By Sheryl Marsh· 340-2437

An investigation into an e-mail scandal is still in the planning stage with lawyers finding common ground among Morgan County commissioners on what they want to probe.

“We are agreeing on parameters of the investigation with the commissioners to get a consensus on where to go with the investigation,” said Huntsville attorney John Wilmer.

Wilmer, whose firm is leading the investigation, declined to comment on details of the investigation, but said he believes it will be completed before Christmas.

While being stingy with information, three commissioners confirmed that the probe would target all elected officials.

“Elected officials are to be examined,” said District 2 Commissioner Ken Livingston. “Officials were a part of what all commissioners did not agree on. I agreed to it, but there was some wording that I didn’t agree with. If we don’t put an end to some of this yak, yak stuff it will be viewed by the public that it’s being swept under the carpet.

“If we don’t check the elected officials, then there’s no need to do anybody,” he added. “There’s no need to do half a job.”

District 3 Commissioner Kevin Murphy agreed.

“We have to include elected officials, and I want them to check my e-mails first,” said Murphy.

District 4 Commissioner Stacy George, who is chairman pro tem and in charge of the investigation, said looking at elected officials’ e-mails is priority.

“But we also want others checked,” said George. “It appears that somebody doesn’t want the officials checked, and I’m about ready to put it to a vote in an open meeting. If they want the public to skin them alive, that’s on them.”

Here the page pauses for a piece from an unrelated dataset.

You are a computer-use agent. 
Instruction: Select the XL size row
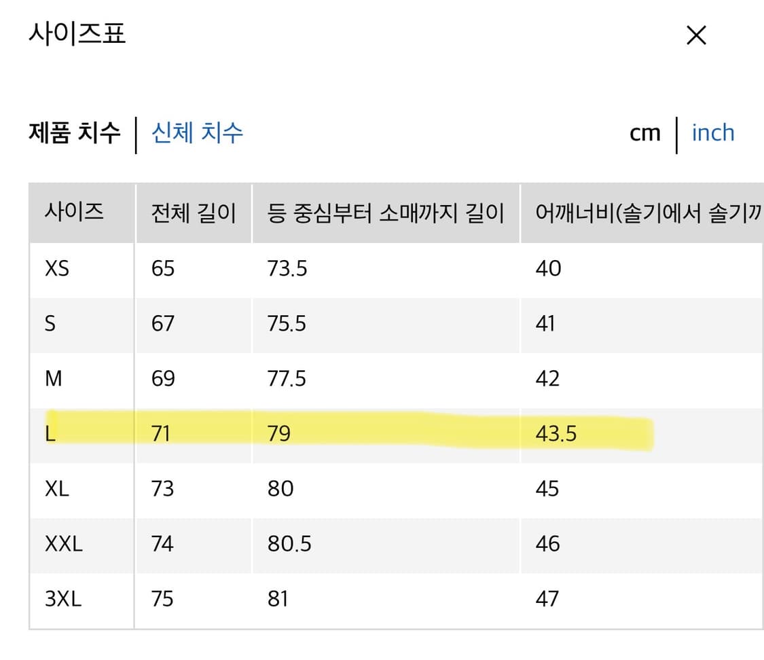(60, 489)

District 1 Commissioner Jeff Clark said he could not comment on the issue regarding elected officials.

“The investigation is proceeding, and I think it’s going to cover everything we need to cover,” said Clark.

“What we’ve all agreed on so far is going to be extremely beneficial.”

A racy e-mail that the county’s ex-human resources director forwarded to Chairman John Glasscock prompted the investigation almost a month ago.

The commission fired the director and George moved into the pro tem position to take charge of the investigation since Glasscock was a recipient of the e-mail and recused himself.

The commission hired Wilmer’s law firm to investigate inappropriate use of all county computers.

“We’re tweaking the list of things we want them to look at, and I’m confident that the commission majority will want a thorough investigation,” George said.

Also, the commission majority wants to find out who leaked the e-mail to the media.

A forensic computer specialist will examine computer equipment.